Auch wenn in Deutschland bis heute keine populistische Partei Fuß fassen konnte - die Popularität von Thilo Sarrazins Thesen über die angebliche Selbstabschaffung Deutschlands zeugt davon, wie erfolgreich Vereinfachungen auch hierzulande sein können.

Die besondere Potenz populistischer Bewegungen besteht darin, dass sie auf eine elementare Weise wirklich Politik machen. Der Politik wird üblicherweise die Funktion zugeschrieben, für Entscheidungen zu sorgen, die für alle gelten und denen auch jene loyal folgen, die sie so nicht gewollt haben. Diese Entschärfung von politischen Konflikten ist das große Potential dieses westlichen Politikmodells. Vergessen wird dabei aber manchmal, dass Politik nicht nur in der Herstellung kollektiv bindender Entscheidungen liegt, sondern auch in der Herstellung von Gemeinschaften, die sich an sich selbst binden. Die "Erfindung" der europäischen Nationen im 19. Jahrhundert war deshalb eine eminent politische Tat.

Sobald die Welt unübersichtlicher wird und Entscheidungen unplausibel werden, weil sich ja doch nichts ändert, gewinnt der Aspekt der Gemeinschaft an Bedeutung - wer dazu gehört, wer nicht, welche Gruppen zum volkswirtschaftlichen Gewinn beitragen, welche nicht. Aus Sachproblemen werden dann Probleme der Zugehörigkeit.

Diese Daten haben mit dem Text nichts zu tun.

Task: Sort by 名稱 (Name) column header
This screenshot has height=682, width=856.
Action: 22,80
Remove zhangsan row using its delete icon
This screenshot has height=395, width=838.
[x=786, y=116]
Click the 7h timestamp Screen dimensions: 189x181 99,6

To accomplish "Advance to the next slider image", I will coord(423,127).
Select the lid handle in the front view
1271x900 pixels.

All das lässt sich schnell kommunizieren, und es lässt sich an konkreten Personengruppen und Lebensformen vorführen: am muslimischen Migranten.

Die Demokratie als Langsamkeitsgenerator

Der politische Populismus vergiftet Sachdebatten dadurch, dass man nicht mehr über Herausforderungen verhandeln kann, ohne in den Sog des populistischen Arguments hineinzugeraten. Gerade die Konzentration auf das Migrationsproblem verhindert dann seine Lösung als Sachproblem. Denn darum geht es gar nicht mehr.

Eine besondere Qualität übrigens bringen die Wahren Finnen in die Debatte. Sie sind nicht nur skeptisch gegenüber Migranten und gegenüber Europa. Sie kämpfen auch leidenschaftlich gegen den "pseudokünstlerischen Postmodernismus" in der Kunst. Das bringt das ganze Problem sehr schön auf den Begriff, denn die Kunst macht sichtbar, dass es für nichts einfache und alternativlose Lösungen geben kann; sie fügt der Realität immer noch eine weitere Möglichkeit hinzu.

Worum es dem Populismus geht, wird an dieser Kunstfeindschaft auf eine brisante Weise deutlich. Hier scheint sich eine antidemokratische Internationale weit über Europa hinaus zu formieren. Wo ist eigentlich Ai Weiwei?